● Texto extraído
Diante desse quadro, a ultradireita voltou a ser beneficiada com o desencanto do eleitorado com o governo da vez, crescendo dois pontos percentuais em relação ao último levantamento de maio. Mas nos últimos dois anos o crescimento foi maior entre o eleitorado. Nas últimas eleições federais de 2021, a AfD havia ficado em quinto lugar, atrás dos conservadores, social-democratas, verdes e liberais, com 10,3% dos votos.
Fundada em 2013, inicialmente como uma sigla eurocética de tendência mais liberal, a AfD rapidamente passou a pender para a ultradireita, especialmente após a crise dos refugiados de 2015-2016. Com posições radicalmente anti-imigração, membros que se destacam na imprensa por falas incendiárias ou racistas, a legenda é rotineiramente acusada de abrigar neonazistas e já teve uma de suas alas colocada sob vigilância policial por suspeita de extremismo.
A AfD é especialmente forte nos estados do leste, que compunham a antiga Alemanha Oriental comunista. No último ano, políticos da sigla que têm seus redutos nessa área adotaram posições pró-Rússia, anti-sanções e contra ajuda militar ocidental à Ucrânia. O partido também tem conexões com a extrema-direita mundial. Em 2021, uma de suas deputadas, Beatrix von Storch, foi recebida pelo então presidente brasileiro Jair Bolsonaro.

● Dados fornecidos
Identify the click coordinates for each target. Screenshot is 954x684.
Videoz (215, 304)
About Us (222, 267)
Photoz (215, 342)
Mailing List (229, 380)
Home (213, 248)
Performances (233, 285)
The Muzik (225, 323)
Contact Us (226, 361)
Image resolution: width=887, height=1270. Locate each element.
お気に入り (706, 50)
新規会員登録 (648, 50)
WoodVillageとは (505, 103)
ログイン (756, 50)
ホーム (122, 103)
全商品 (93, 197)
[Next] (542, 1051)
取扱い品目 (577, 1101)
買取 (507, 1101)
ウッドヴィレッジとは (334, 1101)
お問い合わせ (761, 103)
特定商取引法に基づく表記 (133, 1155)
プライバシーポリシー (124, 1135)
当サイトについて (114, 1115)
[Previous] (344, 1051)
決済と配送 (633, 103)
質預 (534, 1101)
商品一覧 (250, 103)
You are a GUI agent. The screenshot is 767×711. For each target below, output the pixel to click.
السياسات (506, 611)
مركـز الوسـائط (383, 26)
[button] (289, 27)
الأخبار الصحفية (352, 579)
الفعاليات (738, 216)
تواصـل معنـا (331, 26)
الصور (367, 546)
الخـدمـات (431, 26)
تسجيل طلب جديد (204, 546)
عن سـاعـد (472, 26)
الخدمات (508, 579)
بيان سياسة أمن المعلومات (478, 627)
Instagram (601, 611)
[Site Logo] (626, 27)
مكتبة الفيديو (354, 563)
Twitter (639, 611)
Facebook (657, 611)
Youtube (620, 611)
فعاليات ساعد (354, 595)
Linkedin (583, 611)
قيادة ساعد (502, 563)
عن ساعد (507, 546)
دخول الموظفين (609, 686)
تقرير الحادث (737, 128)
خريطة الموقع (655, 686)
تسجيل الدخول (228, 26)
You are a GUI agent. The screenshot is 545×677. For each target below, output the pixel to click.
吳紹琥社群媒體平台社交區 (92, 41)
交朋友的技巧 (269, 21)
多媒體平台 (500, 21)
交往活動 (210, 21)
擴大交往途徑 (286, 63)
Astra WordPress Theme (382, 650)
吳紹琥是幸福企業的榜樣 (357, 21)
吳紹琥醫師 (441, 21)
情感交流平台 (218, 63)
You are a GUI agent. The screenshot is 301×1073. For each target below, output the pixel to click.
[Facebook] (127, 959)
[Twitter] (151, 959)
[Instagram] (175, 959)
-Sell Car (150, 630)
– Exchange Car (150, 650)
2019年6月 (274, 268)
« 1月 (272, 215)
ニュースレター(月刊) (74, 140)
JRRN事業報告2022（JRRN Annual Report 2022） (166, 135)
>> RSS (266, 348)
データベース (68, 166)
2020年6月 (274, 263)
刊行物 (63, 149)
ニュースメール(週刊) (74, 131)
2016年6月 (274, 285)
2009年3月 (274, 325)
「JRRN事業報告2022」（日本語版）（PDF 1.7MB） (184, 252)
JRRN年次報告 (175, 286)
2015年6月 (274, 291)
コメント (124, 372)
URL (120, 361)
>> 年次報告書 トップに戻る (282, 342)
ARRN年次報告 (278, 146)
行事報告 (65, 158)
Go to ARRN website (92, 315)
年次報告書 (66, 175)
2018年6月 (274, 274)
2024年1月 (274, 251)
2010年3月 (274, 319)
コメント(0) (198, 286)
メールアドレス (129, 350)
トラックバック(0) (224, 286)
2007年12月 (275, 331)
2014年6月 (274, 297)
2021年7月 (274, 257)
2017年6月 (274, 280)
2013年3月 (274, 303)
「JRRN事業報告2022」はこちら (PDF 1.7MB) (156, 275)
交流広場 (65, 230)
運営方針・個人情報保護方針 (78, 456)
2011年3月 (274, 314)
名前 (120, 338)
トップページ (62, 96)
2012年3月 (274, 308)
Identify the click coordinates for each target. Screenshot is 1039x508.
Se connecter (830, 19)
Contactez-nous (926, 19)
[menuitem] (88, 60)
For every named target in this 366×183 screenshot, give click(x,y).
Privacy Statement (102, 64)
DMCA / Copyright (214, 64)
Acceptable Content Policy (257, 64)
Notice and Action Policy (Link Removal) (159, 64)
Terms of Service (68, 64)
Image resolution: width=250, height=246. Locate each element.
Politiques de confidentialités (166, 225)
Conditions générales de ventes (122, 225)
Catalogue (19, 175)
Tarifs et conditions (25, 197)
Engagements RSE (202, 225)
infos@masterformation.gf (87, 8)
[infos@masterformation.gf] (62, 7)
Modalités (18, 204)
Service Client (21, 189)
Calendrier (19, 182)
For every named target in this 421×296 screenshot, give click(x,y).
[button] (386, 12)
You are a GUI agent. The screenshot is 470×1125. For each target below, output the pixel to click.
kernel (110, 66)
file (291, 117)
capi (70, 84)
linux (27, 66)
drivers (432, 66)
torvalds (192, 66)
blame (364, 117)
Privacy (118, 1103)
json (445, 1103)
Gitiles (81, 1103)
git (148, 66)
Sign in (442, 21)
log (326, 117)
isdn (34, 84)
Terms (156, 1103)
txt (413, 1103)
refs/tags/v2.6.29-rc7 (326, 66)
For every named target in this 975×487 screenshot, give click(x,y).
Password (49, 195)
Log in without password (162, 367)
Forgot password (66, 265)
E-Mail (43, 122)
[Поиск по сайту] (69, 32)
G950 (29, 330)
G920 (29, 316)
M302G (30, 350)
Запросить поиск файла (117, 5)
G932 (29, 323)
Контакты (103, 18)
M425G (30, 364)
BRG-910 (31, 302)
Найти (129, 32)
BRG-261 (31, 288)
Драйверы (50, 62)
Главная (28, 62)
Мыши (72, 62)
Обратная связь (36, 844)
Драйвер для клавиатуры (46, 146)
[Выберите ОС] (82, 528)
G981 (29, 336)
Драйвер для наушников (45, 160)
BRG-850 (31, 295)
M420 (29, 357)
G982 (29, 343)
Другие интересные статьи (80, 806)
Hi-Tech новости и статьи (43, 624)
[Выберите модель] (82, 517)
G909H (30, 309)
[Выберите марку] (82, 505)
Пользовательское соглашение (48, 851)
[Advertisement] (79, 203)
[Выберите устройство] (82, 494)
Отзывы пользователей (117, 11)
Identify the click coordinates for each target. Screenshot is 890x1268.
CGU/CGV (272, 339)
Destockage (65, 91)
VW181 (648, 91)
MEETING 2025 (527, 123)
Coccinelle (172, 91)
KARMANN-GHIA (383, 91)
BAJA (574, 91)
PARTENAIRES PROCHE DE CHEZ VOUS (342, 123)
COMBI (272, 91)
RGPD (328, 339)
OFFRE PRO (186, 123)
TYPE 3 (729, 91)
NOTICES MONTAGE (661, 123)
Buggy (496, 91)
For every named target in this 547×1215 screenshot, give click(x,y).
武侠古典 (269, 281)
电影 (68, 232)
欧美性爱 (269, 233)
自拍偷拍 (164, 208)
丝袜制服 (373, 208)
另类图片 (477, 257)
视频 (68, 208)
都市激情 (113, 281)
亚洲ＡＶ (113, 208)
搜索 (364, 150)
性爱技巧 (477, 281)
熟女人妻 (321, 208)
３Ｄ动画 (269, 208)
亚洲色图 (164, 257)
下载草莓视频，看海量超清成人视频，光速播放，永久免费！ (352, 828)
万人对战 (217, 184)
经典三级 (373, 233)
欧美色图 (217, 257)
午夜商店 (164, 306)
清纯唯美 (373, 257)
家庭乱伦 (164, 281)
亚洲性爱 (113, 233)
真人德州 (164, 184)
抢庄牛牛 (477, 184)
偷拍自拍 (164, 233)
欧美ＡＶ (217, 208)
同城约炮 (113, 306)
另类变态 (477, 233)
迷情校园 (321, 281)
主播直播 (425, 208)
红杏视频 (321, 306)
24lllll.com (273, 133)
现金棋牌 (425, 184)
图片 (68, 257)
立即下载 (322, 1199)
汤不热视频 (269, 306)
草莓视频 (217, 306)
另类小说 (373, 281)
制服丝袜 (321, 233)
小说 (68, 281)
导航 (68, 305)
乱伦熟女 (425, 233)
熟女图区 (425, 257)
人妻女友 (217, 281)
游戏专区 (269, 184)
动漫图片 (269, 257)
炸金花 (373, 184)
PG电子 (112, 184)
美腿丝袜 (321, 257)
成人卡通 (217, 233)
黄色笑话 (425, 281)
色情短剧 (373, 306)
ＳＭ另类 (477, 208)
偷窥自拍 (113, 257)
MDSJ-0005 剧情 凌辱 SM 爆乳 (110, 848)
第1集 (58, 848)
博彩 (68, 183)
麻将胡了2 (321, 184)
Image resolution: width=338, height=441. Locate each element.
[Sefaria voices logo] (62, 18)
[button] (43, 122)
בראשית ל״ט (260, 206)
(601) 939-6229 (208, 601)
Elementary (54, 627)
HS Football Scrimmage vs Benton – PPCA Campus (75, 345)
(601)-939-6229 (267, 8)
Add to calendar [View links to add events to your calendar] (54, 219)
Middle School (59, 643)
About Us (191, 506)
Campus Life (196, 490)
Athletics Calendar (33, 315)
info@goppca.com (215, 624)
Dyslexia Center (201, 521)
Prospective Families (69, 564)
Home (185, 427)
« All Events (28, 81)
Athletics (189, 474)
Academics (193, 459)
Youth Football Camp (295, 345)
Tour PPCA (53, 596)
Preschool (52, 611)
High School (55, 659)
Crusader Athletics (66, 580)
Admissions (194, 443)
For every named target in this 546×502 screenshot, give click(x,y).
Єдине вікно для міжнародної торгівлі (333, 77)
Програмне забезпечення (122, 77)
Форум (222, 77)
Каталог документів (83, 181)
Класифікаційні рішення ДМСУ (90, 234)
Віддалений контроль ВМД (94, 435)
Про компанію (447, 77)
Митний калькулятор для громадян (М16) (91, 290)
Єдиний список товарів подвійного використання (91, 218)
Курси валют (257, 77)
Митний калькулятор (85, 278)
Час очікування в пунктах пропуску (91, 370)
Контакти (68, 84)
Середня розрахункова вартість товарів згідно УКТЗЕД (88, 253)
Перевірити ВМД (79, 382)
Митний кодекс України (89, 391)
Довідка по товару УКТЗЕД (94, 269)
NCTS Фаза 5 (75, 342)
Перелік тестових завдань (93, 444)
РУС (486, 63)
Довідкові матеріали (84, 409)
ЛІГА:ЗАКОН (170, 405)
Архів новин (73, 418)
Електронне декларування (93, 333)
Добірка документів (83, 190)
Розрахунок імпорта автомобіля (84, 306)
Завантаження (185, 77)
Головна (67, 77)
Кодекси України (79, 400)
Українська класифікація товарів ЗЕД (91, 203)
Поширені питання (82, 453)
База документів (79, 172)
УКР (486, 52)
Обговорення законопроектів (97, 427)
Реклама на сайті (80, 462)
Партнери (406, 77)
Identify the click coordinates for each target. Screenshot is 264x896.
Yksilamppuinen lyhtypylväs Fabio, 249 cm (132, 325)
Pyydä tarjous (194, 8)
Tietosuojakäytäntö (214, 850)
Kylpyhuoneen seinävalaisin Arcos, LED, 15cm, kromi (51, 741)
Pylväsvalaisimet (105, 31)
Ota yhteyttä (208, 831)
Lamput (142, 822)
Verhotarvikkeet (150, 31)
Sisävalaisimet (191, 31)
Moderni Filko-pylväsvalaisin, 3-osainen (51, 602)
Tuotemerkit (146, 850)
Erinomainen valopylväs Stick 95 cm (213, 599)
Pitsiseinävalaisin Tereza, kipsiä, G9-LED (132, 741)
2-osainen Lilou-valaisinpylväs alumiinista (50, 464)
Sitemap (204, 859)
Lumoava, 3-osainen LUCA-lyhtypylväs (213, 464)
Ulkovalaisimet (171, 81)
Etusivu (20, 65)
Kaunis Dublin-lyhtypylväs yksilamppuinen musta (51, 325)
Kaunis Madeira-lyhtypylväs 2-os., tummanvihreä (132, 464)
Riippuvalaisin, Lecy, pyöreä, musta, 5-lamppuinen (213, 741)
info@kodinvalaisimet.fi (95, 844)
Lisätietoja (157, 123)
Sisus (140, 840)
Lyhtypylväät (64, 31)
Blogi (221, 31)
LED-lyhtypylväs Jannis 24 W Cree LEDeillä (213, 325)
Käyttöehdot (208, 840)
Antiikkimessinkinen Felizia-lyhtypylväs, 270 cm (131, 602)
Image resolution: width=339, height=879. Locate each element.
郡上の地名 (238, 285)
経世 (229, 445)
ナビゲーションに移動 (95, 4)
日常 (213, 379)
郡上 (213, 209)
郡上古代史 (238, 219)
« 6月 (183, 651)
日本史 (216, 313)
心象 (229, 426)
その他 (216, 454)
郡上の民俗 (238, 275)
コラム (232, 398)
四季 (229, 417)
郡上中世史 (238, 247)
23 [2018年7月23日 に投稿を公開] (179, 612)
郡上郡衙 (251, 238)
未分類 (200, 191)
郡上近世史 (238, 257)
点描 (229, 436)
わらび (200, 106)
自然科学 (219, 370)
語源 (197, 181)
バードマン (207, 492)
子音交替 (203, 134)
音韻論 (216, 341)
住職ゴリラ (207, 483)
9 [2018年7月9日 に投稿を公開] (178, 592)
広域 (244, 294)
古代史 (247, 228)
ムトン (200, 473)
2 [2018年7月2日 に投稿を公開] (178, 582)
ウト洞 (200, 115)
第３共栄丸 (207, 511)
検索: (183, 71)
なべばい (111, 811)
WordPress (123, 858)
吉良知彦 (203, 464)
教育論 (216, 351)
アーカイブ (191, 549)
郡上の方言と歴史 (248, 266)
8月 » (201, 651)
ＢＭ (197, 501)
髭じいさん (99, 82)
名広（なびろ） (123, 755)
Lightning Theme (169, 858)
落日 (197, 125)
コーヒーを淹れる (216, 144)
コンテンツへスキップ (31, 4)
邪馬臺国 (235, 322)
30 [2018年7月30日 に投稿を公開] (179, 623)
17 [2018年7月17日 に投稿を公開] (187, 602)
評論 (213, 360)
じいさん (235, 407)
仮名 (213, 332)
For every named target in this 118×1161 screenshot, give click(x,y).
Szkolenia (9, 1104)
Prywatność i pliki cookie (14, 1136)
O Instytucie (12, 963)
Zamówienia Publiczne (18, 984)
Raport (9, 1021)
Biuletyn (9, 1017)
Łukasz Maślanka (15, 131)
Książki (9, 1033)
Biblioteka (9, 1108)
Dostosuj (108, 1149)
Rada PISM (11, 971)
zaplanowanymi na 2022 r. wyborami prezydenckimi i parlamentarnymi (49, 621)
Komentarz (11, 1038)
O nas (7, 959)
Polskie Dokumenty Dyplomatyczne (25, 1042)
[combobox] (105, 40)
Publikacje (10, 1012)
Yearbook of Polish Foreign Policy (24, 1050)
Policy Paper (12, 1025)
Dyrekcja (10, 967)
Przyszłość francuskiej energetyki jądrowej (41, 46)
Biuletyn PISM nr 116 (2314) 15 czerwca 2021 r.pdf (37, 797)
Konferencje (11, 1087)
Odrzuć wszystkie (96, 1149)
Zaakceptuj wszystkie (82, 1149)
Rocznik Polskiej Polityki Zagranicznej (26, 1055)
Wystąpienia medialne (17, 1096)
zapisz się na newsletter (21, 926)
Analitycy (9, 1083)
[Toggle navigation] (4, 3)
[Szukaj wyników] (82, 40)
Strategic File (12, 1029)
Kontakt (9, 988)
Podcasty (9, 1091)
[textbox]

● Enunciado da tarefa
De acordo com o texto sobre a AfD, em que lugar o partido ficou nas eleições federais de 2021? Os dados não têm nenhum papel nesta atividade.

● Resultado do exercício
Em quinto lugar.